Set exercise =
Begin at the line that has "You are a computer-use" and stop at the end of the material, then rewrite those lines with "Image resolution" changed to "Screenshot size" and nothing else altered. Leave the pictures out of your answer.

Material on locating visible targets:

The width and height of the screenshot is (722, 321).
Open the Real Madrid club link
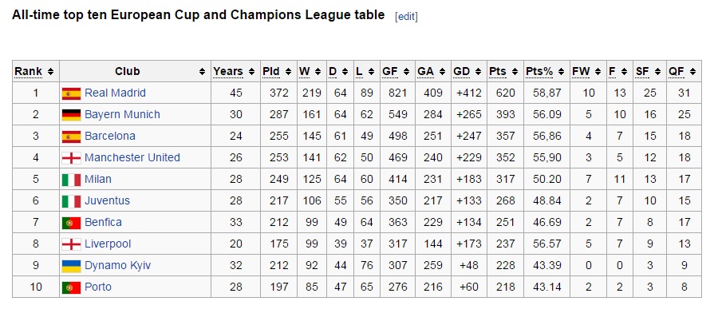(x=115, y=93)
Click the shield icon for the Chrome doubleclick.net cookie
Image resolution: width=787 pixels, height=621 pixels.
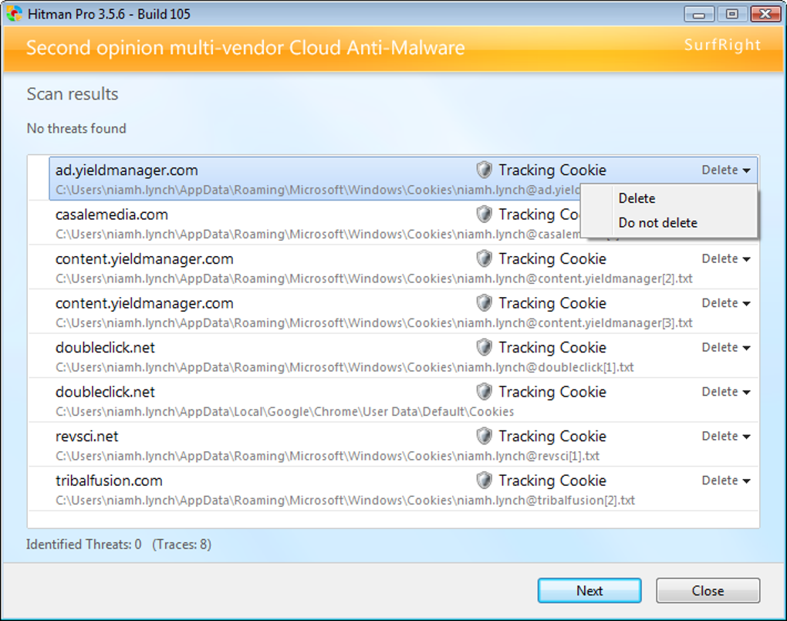point(484,392)
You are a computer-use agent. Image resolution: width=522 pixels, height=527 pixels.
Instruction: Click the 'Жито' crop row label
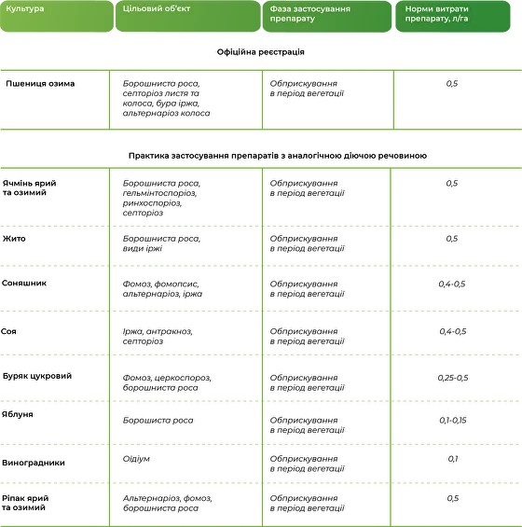coord(14,239)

Finished task =
You are a computer-use agent. Screenshot size: width=522 pixels, height=527 pixels.
Instruction: Click the 'Жито' crop row label
coord(14,239)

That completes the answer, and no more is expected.